L’arrivée de Nick à San Francisco et sa rencontre avec Figlia n’emballe pas la machine. Pour vendre ses pommes, Nick doit attendre son coéquipier, toujours sur la route, et la décision de Figlia, qui doit fixer un prix raisonnable. Mais Nick est très fatigué et se laisse entraîner par une prostituée à la solde de Figlia. Les coups bas commencent, entraînant le scénario dans le film noir. Si le rythme du film ne s’accélère jamais vraiment, il reste tout en tensions et en menaces. Les « types » sont bien sûr présents: la prostituée au grand cœur malmenée par la vie, la jolie fiancée provinciale mais cupide, les petites frappes à la solde du gangster, méprisant la loi et la police… L’atmosphère lugubre du marché de San Francisco, de ses bars et chambres mal famées semble renforcer l’appartenance au genre.
Bizarrement, ce n’est pourtant pas au film noir américain que l’on pense, mais au réalisme poétique d’un Carné ou d’un Renoir (le titre français est pour une fois particulièrement pertinent). La soumission de l’action à l’observation sociologique et psychologique, à la portraitisation des personnages, donne une touche émouvante à la relation entre le routier naïf et la prostituée, dans de très belles scènes d’amour toutes en tendresse et en violence mêlées. Le fort contraste entre les regards profonds et chargés de sens que s’échangent les deux protagonistes et la rage dont fait preuve Nick face aux injustices dont il est victime est l’expression violente d’un monde où la force répond à la force et où la loi ne s’applique que lorsque tout est déjà fini.

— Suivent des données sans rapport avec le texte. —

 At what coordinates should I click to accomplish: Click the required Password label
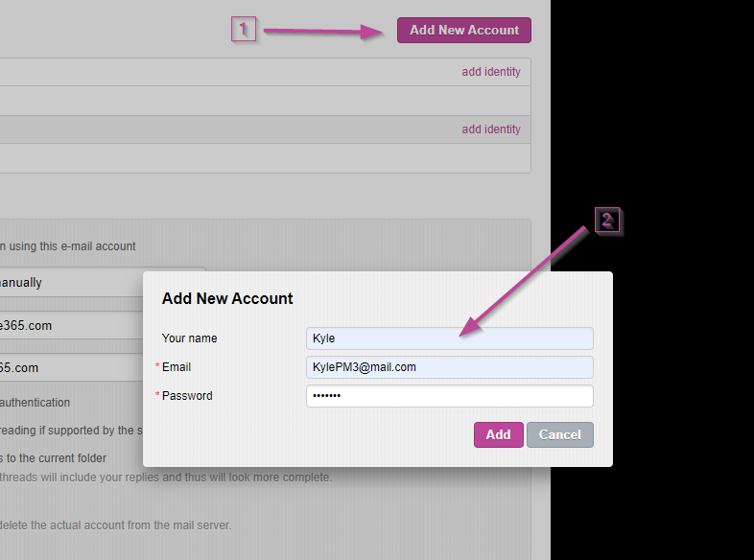tap(187, 396)
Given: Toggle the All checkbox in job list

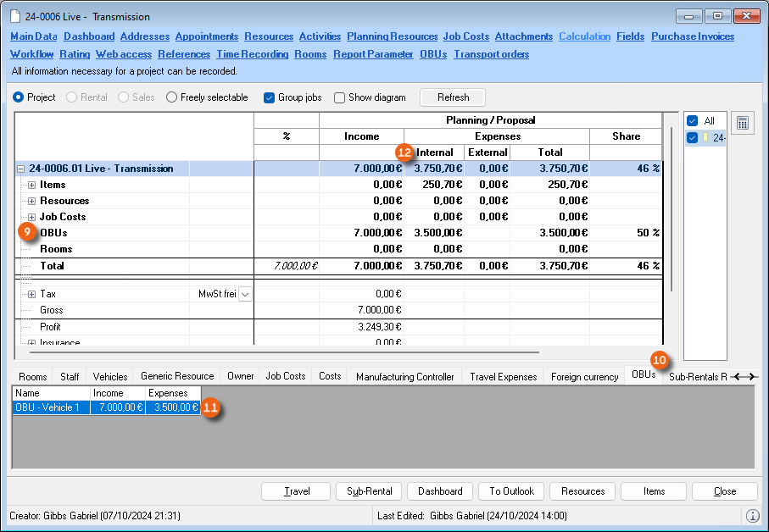Looking at the screenshot, I should pyautogui.click(x=692, y=121).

Série B de bon niveau, Les Bas-Fonds de Frisco est néanmoins un film inégal, où l’on sent Jules Dassin incapable d’aller jusqu’au bout de son projet et déchiré entre le passage obligé au happy-end irréaliste et un pessimisme profond. Car si le héros part de l’argent plein les poches et sa nouvelle dulcinée au bras, on ne peut oublier la scène choquante et hyperréaliste de la mort tragique de son coéquipier, brûlé vif dans son camion en flammes.